Text for analysis ::

☆ ☆ ☆ ☆

Arbitrary Execution: Why the Law Needs Help from Neuroscience, Psychology and Philosophy

On February 29th, 2012, Robert Henry Moormann was executed in Arizona for murder. Back in 1984, he was in prison for kidnapping and molesting an eight year old girl, when the state gave him three days of compassionate leave. His elderly adoptive mother took a long bus trip to go and meet him. After an argument in a motel room where she was staying, he beat, stabbed and suffocated her, then dismembered her body. He asked a number of local businesses if he could dispose of “spoiled meat and animal guts” in their refuse containers, before disposing of most of her remains in bins and sewers around town. He also asked a prisoner officer to dispose of a box of what he described as “dog bones”. This behaviour raised suspicion. Moormann claimed not to remember the details of the crime, and at the original trial, Moormann’s lawyers mounted a defence of insanity. The jury rejected it. Since 1985, he had been living on death row while his appeals process was gradually exhausted.

In light of the gruesomeness of his crime, it is easy to think that if anyone ever deserved the death penalty, Moormann did. But the contention of Moormann’s defence lawyers that he was intellectually disabled casts a new light on the case.

MoormannThe US Supreme Court ruled in Atkins v. Virginia (2002) that executing the intellectually disabled (then known as “mentally retarded”) is constitutionally prohibited. They classed it as a needless imposition of pain and suffering that amounts to “cruel and unusual punishment” because it fails to serve the reasonable penal goals of retribution or deterrence. The intellectually disabled are less culpable than others, and less capable of taking into consideration any potential punishment for their crimes. Arizona statutes require that for a person to be defined as intellectually disabled for these purposes, they must score 70 or lower on an IQ test, taking into account its margin for error (this score is two standard deviations below the mean, comprising about 2% of the population). This is in line with the criteria for intellectual disability outlined in the “Psychologist’s Bible”, the fourth edition of the Diagnostic and Statistical Manual (DSM-IV). Prosecutors in Moormann’s case argued successfully that his IQ had earlier been measured as above 70, so he could not provide clear and convincing evidence that he met Arizona’s definition of intellectual disability.

Legally, Moormann’s case may have been relatively clear cut. Ethically, things are murkier. As Julian Savulescu has previously argued on this blog, the law’s dividing line at an IQ of 70, two standard deviations below the mean intelligence level, is entirely arbitrary. Whether someone is a bit less or a bit more than two standard deviations below the mean is not what we care about in assessing whether they are properly blameworthy for their actions. All it gives us is, at best, an inaccurate proxy measure for other things that we care about. Whether the accused had an IQ of 69 or 73 is as arbitrary as whether the crime was committed on a Tuesday.  The law must draw bright lines, by necessity. But it would be better if there were a rational justification for the lines that it draws.

☆ ☆ ☆ ☆

Stored data:

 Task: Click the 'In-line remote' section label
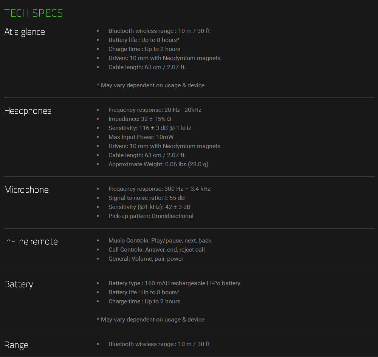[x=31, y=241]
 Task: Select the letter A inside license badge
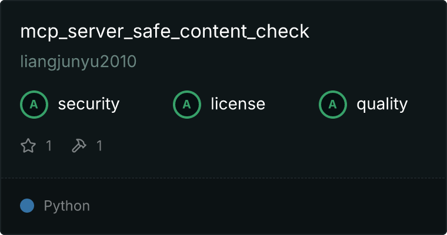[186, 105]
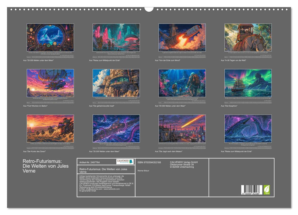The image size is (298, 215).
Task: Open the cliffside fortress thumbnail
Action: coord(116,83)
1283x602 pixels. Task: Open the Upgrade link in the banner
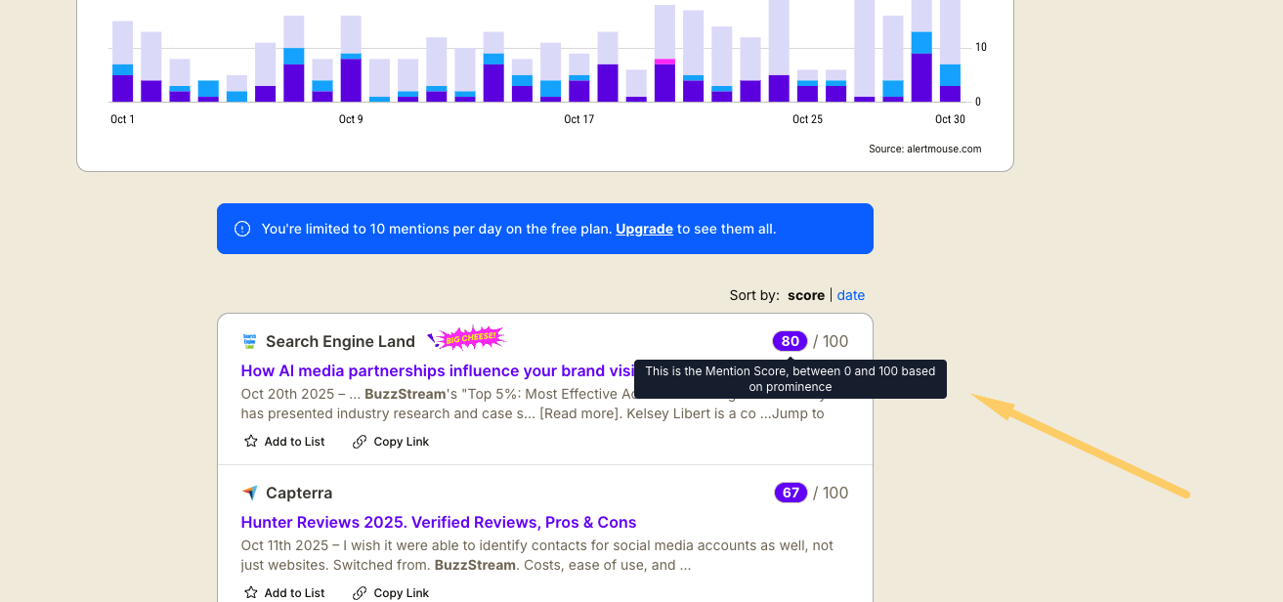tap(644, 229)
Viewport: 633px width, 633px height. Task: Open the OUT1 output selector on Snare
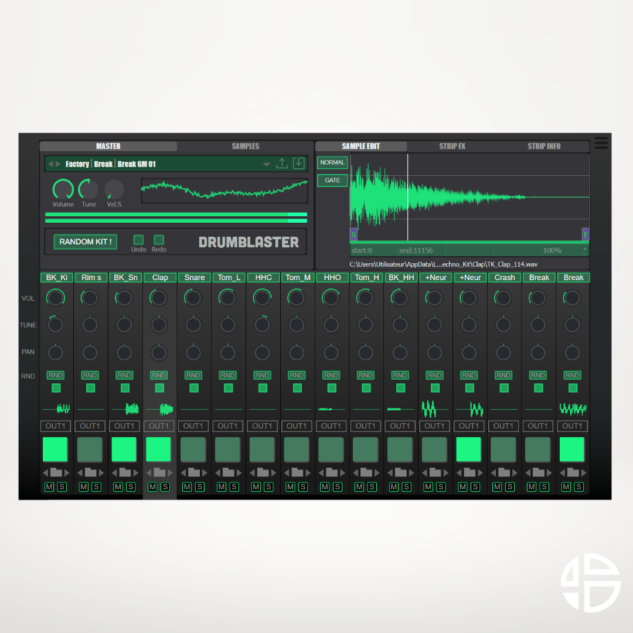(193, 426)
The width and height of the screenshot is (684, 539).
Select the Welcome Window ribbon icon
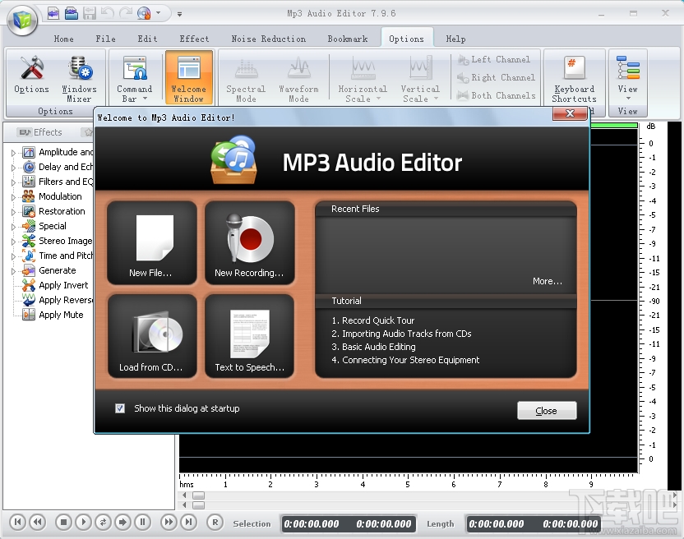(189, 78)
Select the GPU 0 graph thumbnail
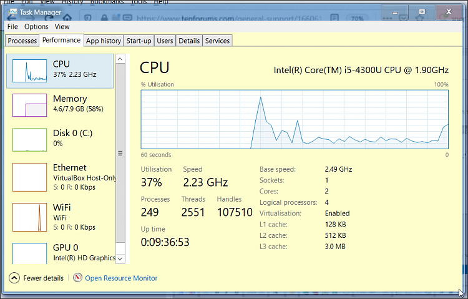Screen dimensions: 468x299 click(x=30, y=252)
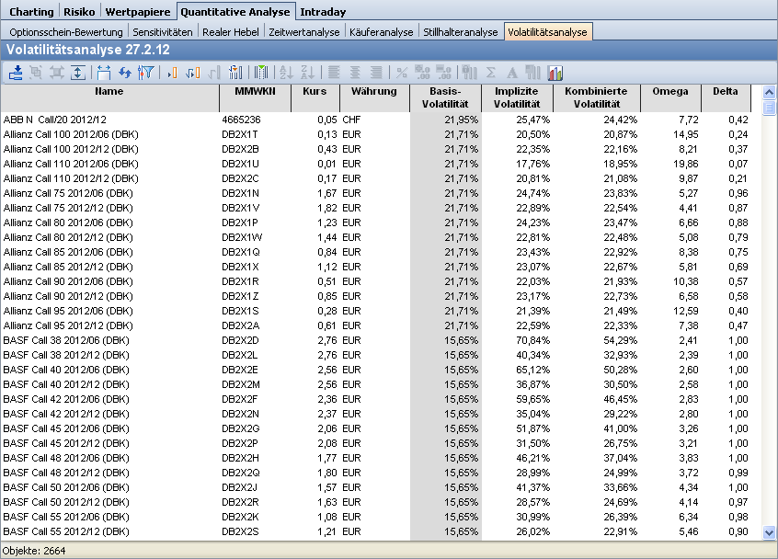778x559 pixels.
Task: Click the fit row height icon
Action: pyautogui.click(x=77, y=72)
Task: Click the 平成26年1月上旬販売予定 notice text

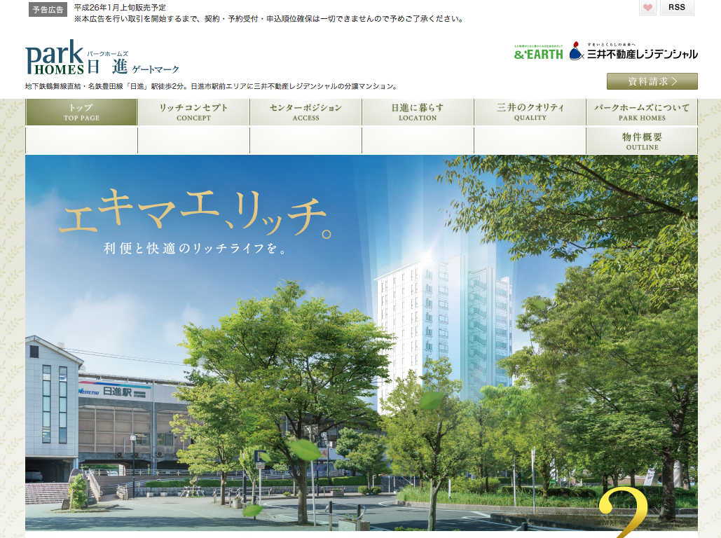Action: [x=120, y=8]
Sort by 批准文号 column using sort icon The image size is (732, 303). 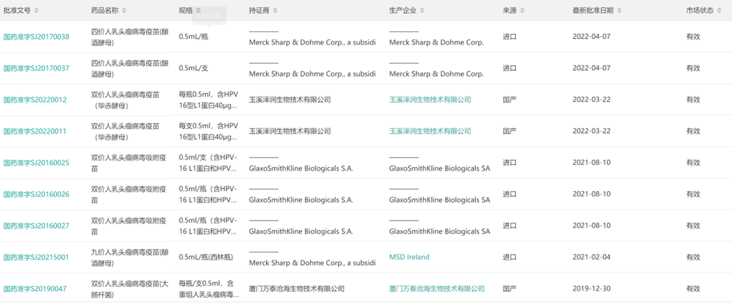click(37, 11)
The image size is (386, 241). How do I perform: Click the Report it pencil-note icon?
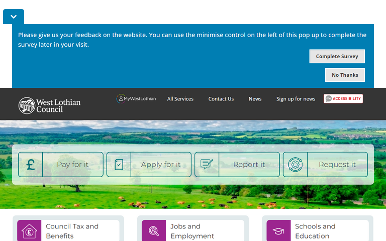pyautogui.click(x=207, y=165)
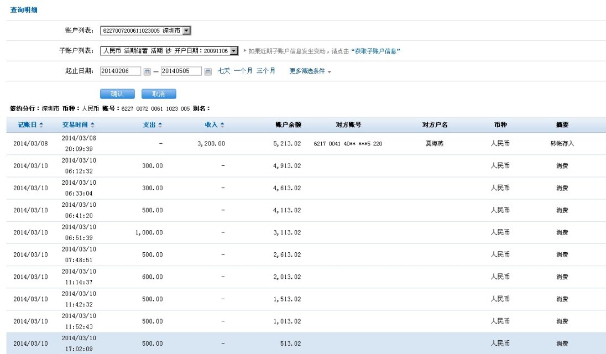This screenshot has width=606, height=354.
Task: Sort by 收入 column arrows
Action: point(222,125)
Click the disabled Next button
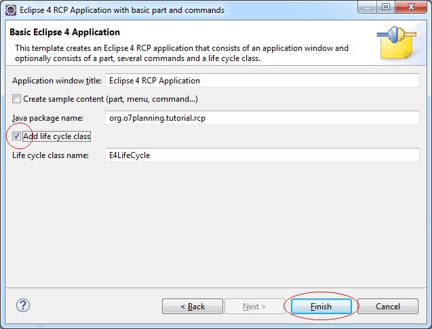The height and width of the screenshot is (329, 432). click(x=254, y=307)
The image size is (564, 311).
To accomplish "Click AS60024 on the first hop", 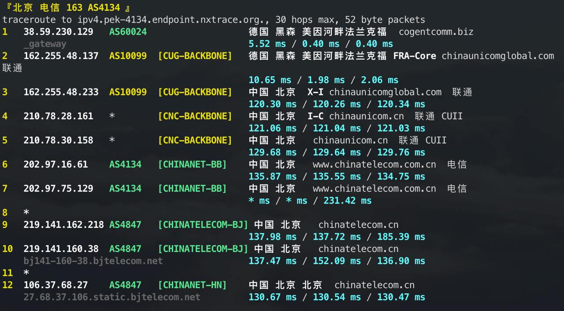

☆ ☆ ☆ ☆

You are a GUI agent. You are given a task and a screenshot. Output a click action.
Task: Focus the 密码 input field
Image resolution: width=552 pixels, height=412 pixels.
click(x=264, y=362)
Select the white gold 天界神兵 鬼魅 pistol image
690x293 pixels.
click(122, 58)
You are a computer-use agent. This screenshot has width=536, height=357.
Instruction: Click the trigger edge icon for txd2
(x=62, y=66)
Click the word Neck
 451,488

☆ ☆ ☆ ☆

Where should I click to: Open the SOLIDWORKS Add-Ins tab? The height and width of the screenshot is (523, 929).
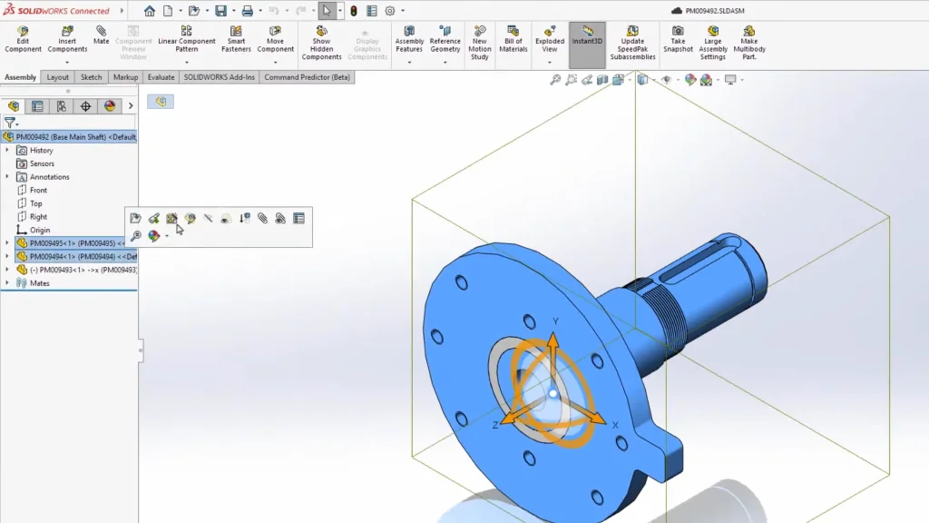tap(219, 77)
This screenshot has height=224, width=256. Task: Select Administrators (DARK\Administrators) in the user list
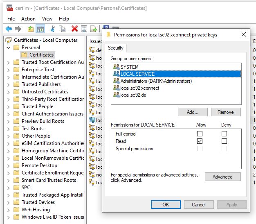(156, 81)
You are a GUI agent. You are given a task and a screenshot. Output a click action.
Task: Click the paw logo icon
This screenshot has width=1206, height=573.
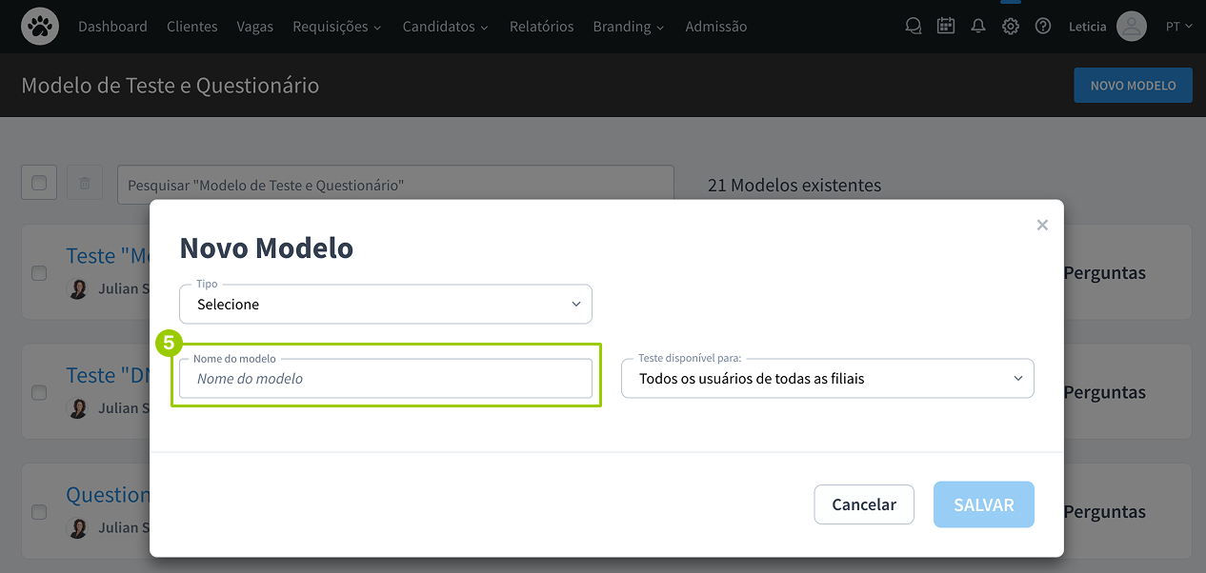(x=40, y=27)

☆ ☆ ☆ ☆

Task requirements :: Can you duplicate the part of the article about Moormann's execution that begins at the words containing "Legally, Moormann’s case" and stops after "that it draws."? Draw only on the article about Moormann's execution.

Response area ::
Legally, Moormann’s case may have been relatively clear cut. Ethically, things are murkier. As Julian Savulescu has previously argued on this blog, the law’s dividing line at an IQ of 70, two standard deviations below the mean intelligence level, is entirely arbitrary. Whether someone is a bit less or a bit more than two standard deviations below the mean is not what we care about in assessing whether they are properly blameworthy for their actions. All it gives us is, at best, an inaccurate proxy measure for other things that we care about. Whether the accused had an IQ of 69 or 73 is as arbitrary as whether the crime was committed on a Tuesday.  The law must draw bright lines, by necessity. But it would be better if there were a rational justification for the lines that it draws.